ZTE holds the Blue Sword Road in the preliminary question--several houses

Source: Internet
Author: User

  title recall: Aerial photograph of a rectangular open-air view, with the number 0 or 1 to see the space or the roof, the adjacent roof belongs to the same house, on the diagonal roof does not belong to the same house (which is also in line with the actual), now enter the size of the open space, And then enter the layout of the top view of the rectangle and ask us to output how many houses there are in this rectangular space.

  

  Test Case:

  TestCase 1:

Input:

  5 5

0 1 0) 0 0

0 0 1) 1 0

0 0 0) 1 0

0 0 0) 0 0

0 0 0) 0 0

  Expected Return Value:

  2

TestCase 2:

Input:

  5 6

0 1 0 0 1 0

0 1 1 1 0 0

0 0 0 1 0 0

0 0 0 0 1 1

0 0 0 0 1 1

  Expected Return Value:

  3

  is not a problem, online someone to do with recursion, too troublesome, not high efficiency, here I use space for time, with two flags array to flag the current position to the left and top whether there is a roof, start from the top left to scan, dynamically update the flag array, only when the left and top of a position does not have a roof to count, The number of houses is drawn at the end of the scan. My program successfully passed the official two test cases, but later I found that my two flags array in some input situations will overflow, are tears, corrected Java source code as follows:

ImportJava.util.Scanner; Public classMain { Public Static voidMain (string[] args) {//TODO auto-generated Method StubScanner Scan=NewScanner (system.in);  while(Scan.hasnext ()) {introw =Scan.nextint (); intCol =Scan.nextint (); int[] Matrix =New int[Row][col];  for(inti = 0; i < row; i++)            {                 for(intj = 0; J < Col; J + +) {Matrix[i][j]=Scan.nextint ();                    }} System.out.println (Counthourse.docounthourse (row, col, Matrix));    } scan.close (); }}classCounthourse { Public Static intDocounthourse (intRowintColint[] matrix) {        //Note: Add 1 to prevent cross-border        Boolean[] Leftroof =New Boolean[Row + 1] [col + 1];//flag Whether there is a roof on the left side of the position        Boolean[] Toproof =New Boolean[Row + 1] [col + 1];//flag If there is a roof above the position        intCount = 0;  for(inti = 0; i < row; i++)        {             for(intj = 0; J < Col; J + +)            {                if(Matrix[i][j] = = 1) {leftroof[i][j+ 1] =true; Leftroof[i+ 1][j] =true; if((!leftroof[i][j]) && (!Toproof[i][j])) Count++; }            }        }        returncount; }}

ZTE holds the Blue Sword Road in the preliminary question--several houses

Contact Us

The content source of this page is from Internet, which doesn't represent Alibaba Cloud's opinion; products and services mentioned on that page don't have any relationship with Alibaba Cloud.
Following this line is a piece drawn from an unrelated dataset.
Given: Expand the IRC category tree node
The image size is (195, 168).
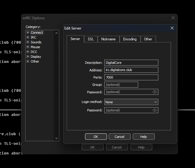Looking at the screenshot, I should tap(28, 37).
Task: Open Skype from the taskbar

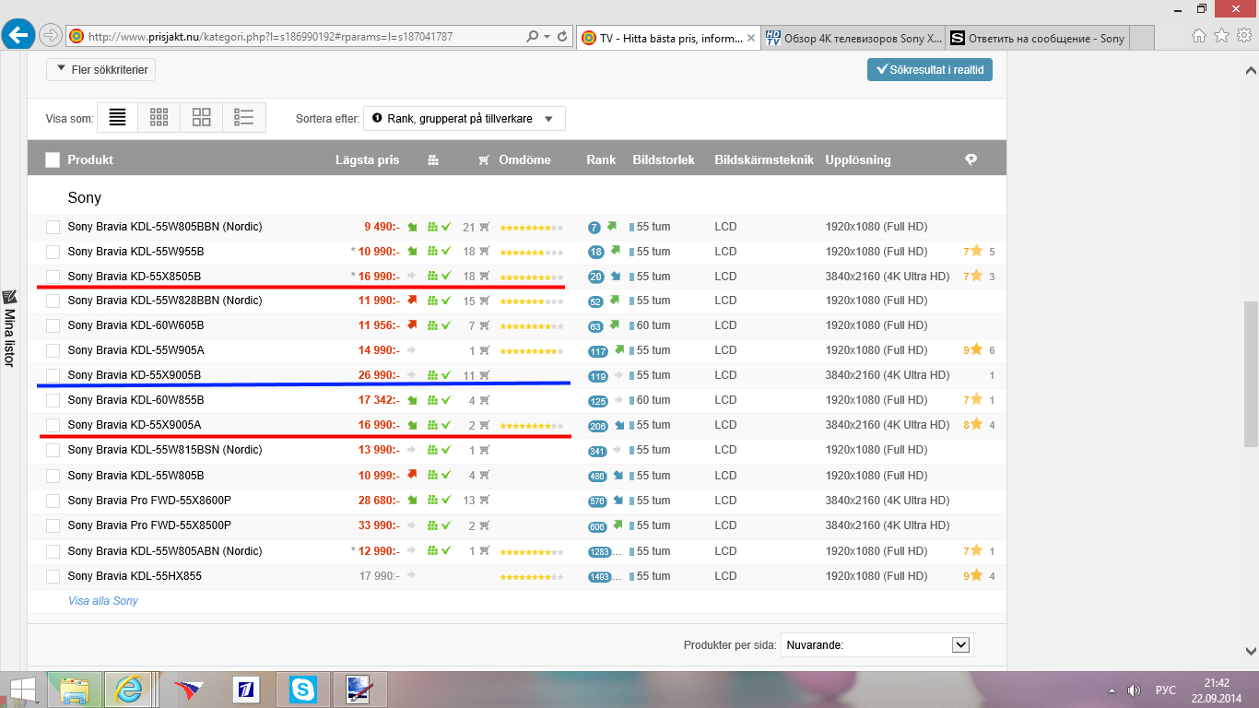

If the content of the page makes you feel confusing, please write us an email, we will handle the problem within 5 days after receiving your email.

If you find any instances of plagiarism from the community, please send an email to: info-contact@alibabacloud.com and provide relevant evidence. A staff member will contact you within 5 working days.

A Free Trial That Lets You Build Big!

Start building with 50+ products and up to 12 months usage for Elastic Compute Service

  • Sales Support

    1 on 1 presale consultation

  • After-Sales Support

    24/7 Technical Support 6 Free Tickets per Quarter Faster Response

  • Alibaba Cloud offers highly flexible support services tailored to meet your exact needs.